1. Issuance of Warrants; Exercise Price. The Warrants, which shall be
certificated in the form attached hereto as EXHIBIT "A," (each, a "Warrant
Certificate") shall be issued to you concurrently with the execution hereof in
consideration of the Promissory Loan in the amount of $____________ pursuant to
the terms of the 14% Promissory Note dated of even date herewith (the "Note").
The Warrants shall provide that you, or such other holder or holders of the
Warrants to whom transfer is authorized in accordance with the terms of this
Agreement, shall have the right to purchase an aggregate of ________ shares of
Common Stock for an exercise price equal to $.01 per share (the "Exercise
Price"); provided, however, that in the event the Company desires to extend for
ninety (90) days the maturity date of the Note, the Company shall issue to you
the right to purchase an additional ________ shares of Common Stock at the
Exercise Price. The Company shall have the option to extend for two (2) ninety
(90) day periods the maturity date of the Note, subject in each case to the
grant of additional Warrants as set forth in the preceding sentence.

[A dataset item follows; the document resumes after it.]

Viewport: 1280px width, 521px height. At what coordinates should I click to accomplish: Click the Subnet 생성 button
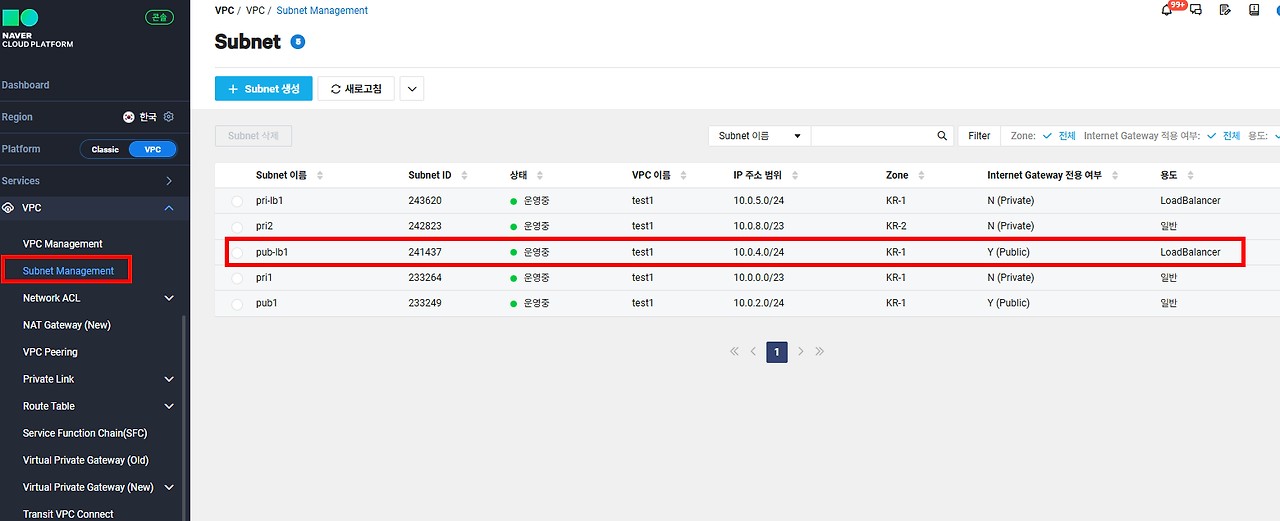tap(264, 89)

2. Exercise of Warrants. At any time and from time to time after the
date hereof and expiring on the fifth anniversary of the effective date of this
Agreement at 5:00 p.m., Central Standard Time, Warrants may be exercised as to
all or any portion of the whole number of shares of Common Stock covered by the
Warrants by the holder thereof by surrender of the Warrants, accompanied by a
subscription for shares to be purchased in the form attached to each Warrant
Certificate and by payment to the Company as set forth in the Warrant
Certificate in the amount required for purchase of the shares as to which the
Warrant is being exercised, delivered to the Company at its principal office at
000 Xxxxx Xxxxxx Xxxxxx, Xxxxx 0000, Xxxxxxxx Xxxx, Xxxxxxxx 00000, Attention:
President. Upon the exercise of a Warrant, in whole or in part, the Company
will, within ten (10) days thereafter, at its expense (including the payment by
the Company of any applicable issue or transfer taxes), cause to be issued in
the name of and delivered to the holder a certificate or certificates for the
number of fully paid and non-assessable shares of Common Stock to which such
holder is entitled upon exercise of the Warrant. In the event such holder is
entitled to a fractional share, in lieu thereof, such holder shall be paid a
cash amount equal to such fraction, multiplied by the Current Value (as
hereafter defined) of one full share of Common Stock on the date of exercise.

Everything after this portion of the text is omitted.